Show HN: Using word vectors to classify spam messages

mci · on Dec 17, 2017

Sounds like a fun project. However, I doubt if word vectors buy you anything more than, say, old good Nilsimsa from 2001 (https://en.wikipedia.org/wiki/Nilsimsa_Hash). Side note: py-nilsimsa should iterate over Unicode points instead of UTF-8 bytes. As it stands now, the similarity of any texts in the same language using a non-Latin script is ~80 rather than ~0.

laretluval · on Dec 17, 2017

word2vec has the advantage that you could potentially identify spam messages that are paraphrases rather than exact copies of the ones in the training set.

mci · on Dec 18, 2017

1. Pedantically: it's GloVe, not word2vec. 2. Nilsimsa or any locality-sensitive hash detect changed messages, too, be the changes synonyms or not. 3. I don't think OP's GloVe contains words like v1agra.

doody_parizada · on Dec 18, 2017

We don't have words like v1agra. As I mentioned in the README, we took vectors pretrained on wikipedia. One of the possible improvements can be to train the vectors on our own dataset.

amelius · on Dec 17, 2017

Suggestion for better title:

"Collaboratively Filtering Spam with Word Vectors while Respecting Privacy"

chrbarrol · on Dec 17, 2017

I was hoping to learn about word2vec by reading the sourcecode but am I right when I say this has nothing to do with word2vec?

drwl · on Dec 17, 2017

Looks like it uses GloVe and not word2vec. They're both algorithms for generating word vectors but they are different.

RHSman2 · on Dec 17, 2017

Not by much

doody_parizada · on Dec 18, 2017

We started out with word2vec, but discovered it was easier to work with GloVe for our purpose. There are ways to convert glove vectors to word2vec format such as: https://radimrehurek.com/gensim/scripts/glove2word2vec.html

programmarchy · on Dec 17, 2017

Slightly tangential, but does anyone know if word2vec can be used in a compound form to build up "concepts"? I'm interested to know if it could be used to identify parallelism in works of literature e.g. identifying plagiarism, parallels between the old and new testament, or intertextual works like Ulysses by Joyce and the Odyssey.

physicsyogi · on Dec 17, 2017

Maybe look into ConceptNet Numberbatch: https://github.com/commonsense/conceptnet-numberbatch/blob/m...

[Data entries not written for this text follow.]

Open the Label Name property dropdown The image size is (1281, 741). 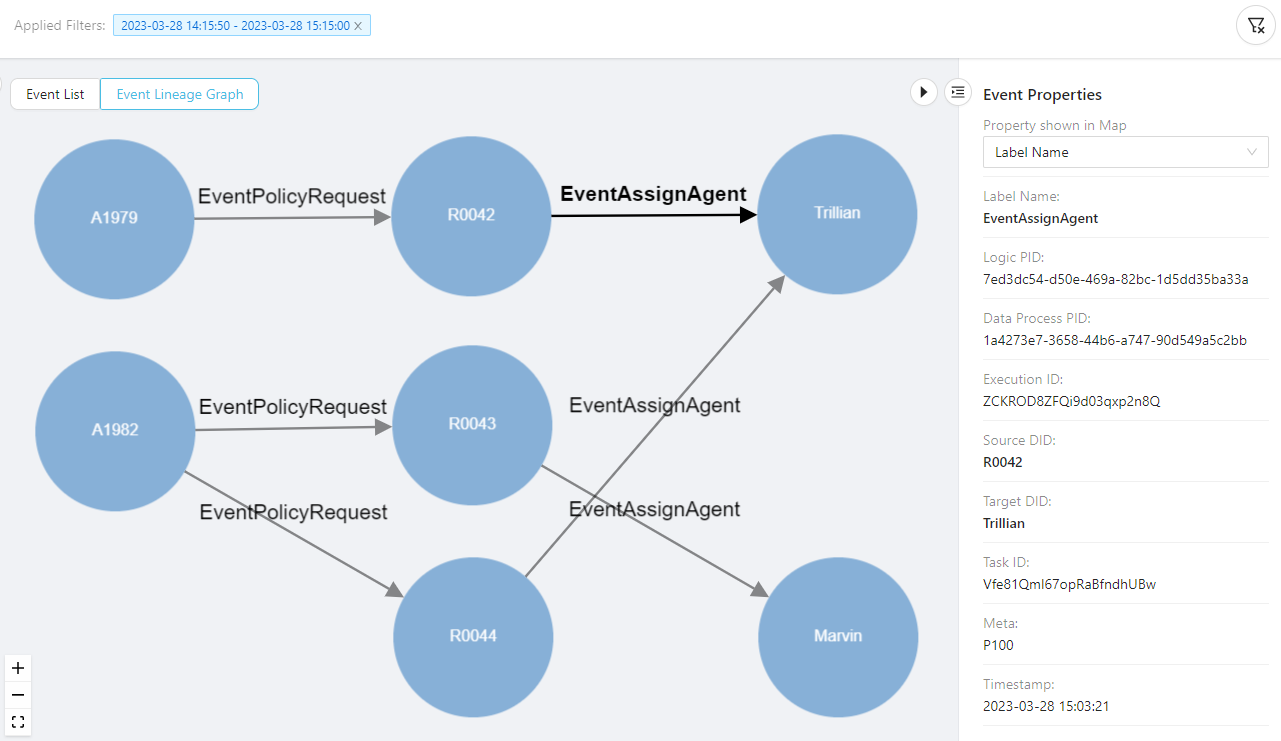click(1125, 152)
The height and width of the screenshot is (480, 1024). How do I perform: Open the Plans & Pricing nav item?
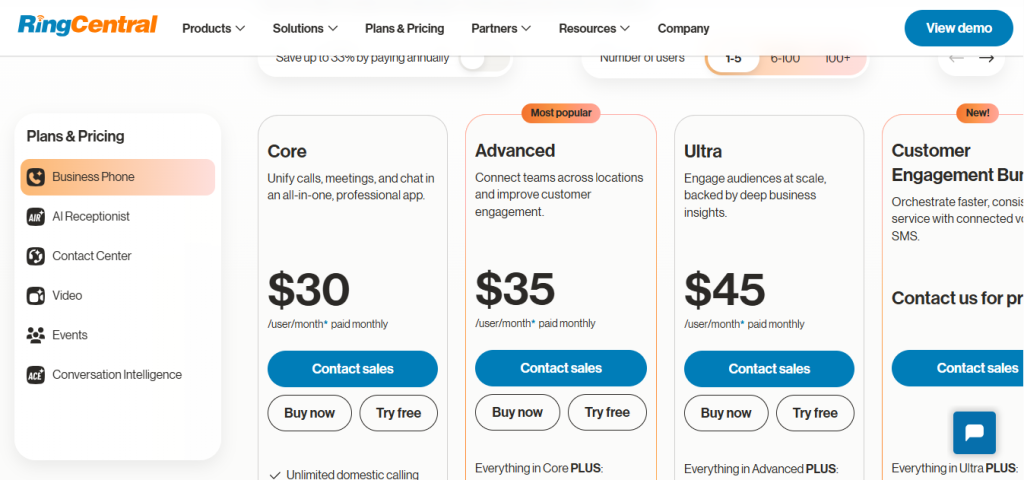404,28
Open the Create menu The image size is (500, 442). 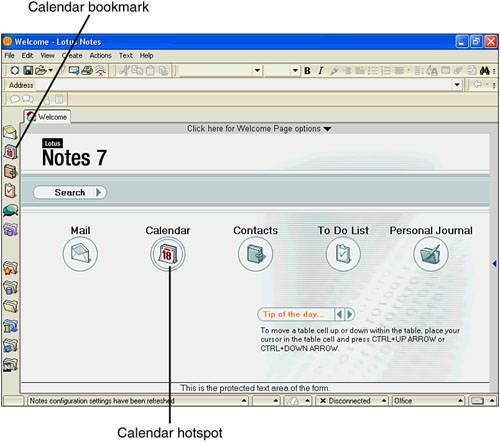click(x=72, y=56)

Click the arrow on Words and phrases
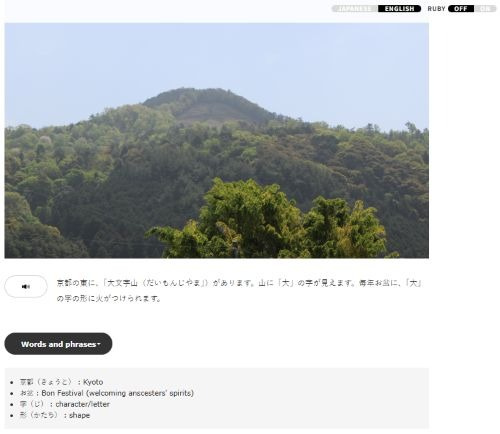coord(99,344)
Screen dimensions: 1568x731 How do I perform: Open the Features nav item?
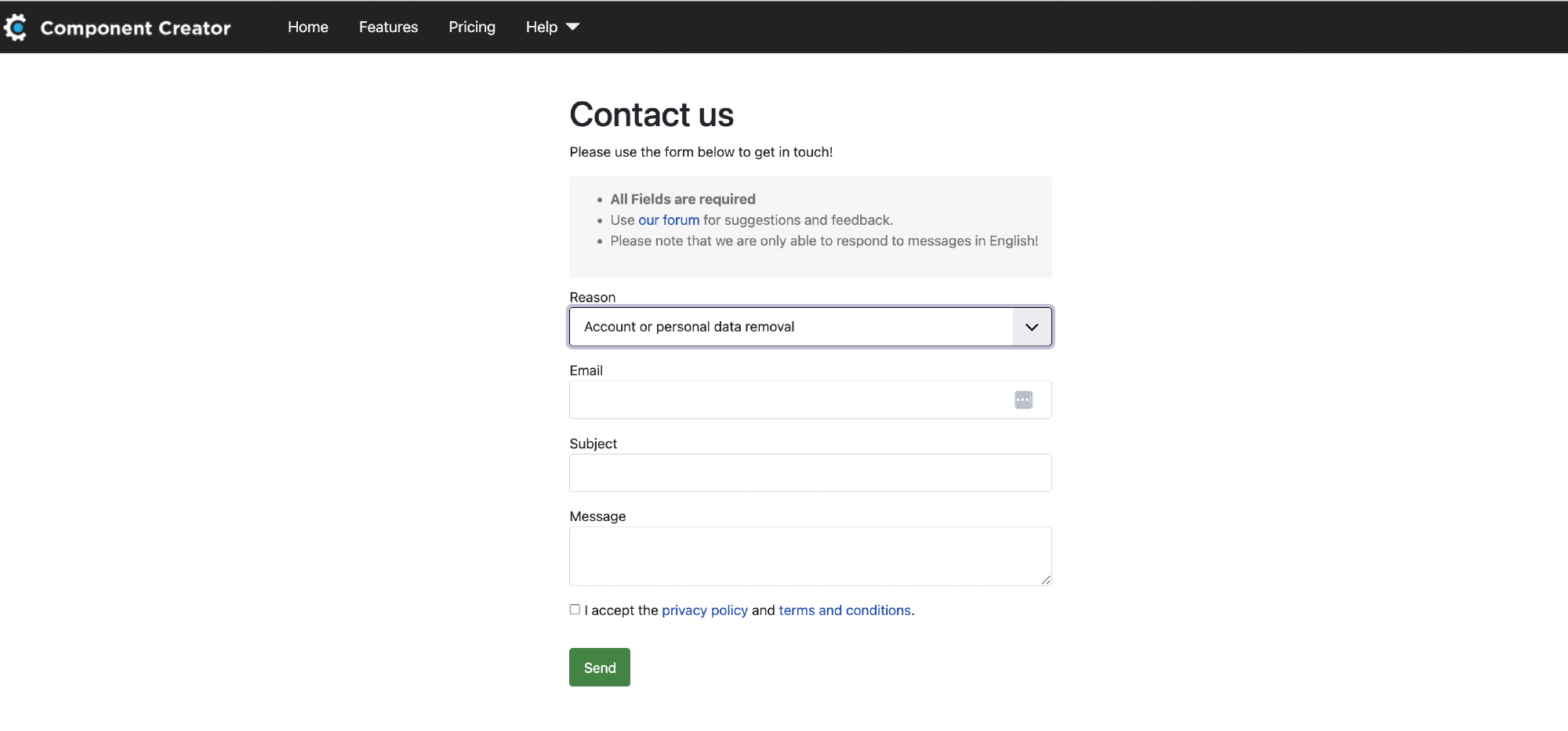[388, 27]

doody_parizada · on Dec 18, 2017

One of the things we found out working on this project, is the problem of converting a word vector to a paragraph vector. Apparently there are many ways to do so and each one yields different results based on the length of the text and content. We used a weighted average of the words based on their frequency in a corpus.

abc-xyz · on Dec 18, 2017

This may be off topic, but could this be used for classifying the trustworthiness or Amazon/App Store/etc reviews? Or does anyone perhaps know about an open source project that can be used to achieve this by someone who doesn't know anything about machine learning?

codegladiator · on Dec 18, 2017

> https://thereviewindex.com/blog/hello-world

Arnt · on Dec 17, 2017

This sounds like an early version of DCC: https://www.rhyolite.com/dcc/

At first glance, I don't see anything that DCC didn't do, what did I miss?

EmilStenstrom · on Dec 17, 2017

It seems DCC isn't using word vectors at all? Using word vectors you can know that viagra and v14gr4 is the same word, because it is used in the same way in messages. That in turn means you don't need word lists, and can instead build from huge knowledge bases like GloVe.

massaman_yams · on Dec 17, 2017

That, and the fact that a message is sent in bulk isn't actually a very strong indicator that the message is spam, at least in the email world. As one input to a filtering system, it can be useful, but not as a rule applied on its own without consideration for other factors.

chasing · on Dec 17, 2017

Why is Silicon Valley so interested in censoring certain kinds of speech?

dang · on Dec 17, 2017

The HN community is international and overwhelmingly not based in Silicon Valley. From his GitHub profile it looks like the author of this project isn't either. So what you said is considerably off the mark. Either way, though, please don't post flamebait here.

https://news.ycombinator.com/newsguidelines.html

chasing · on Dec 17, 2017

'Twas a joke based on a series of other highly active threads on this site. I assumed it would be taken as such. My error!

erik_seaberg · on Dec 17, 2017

As a recipient of email, choosing not to read a message is not an offense against free speech, especially when email has become unusable to the individual without doing so.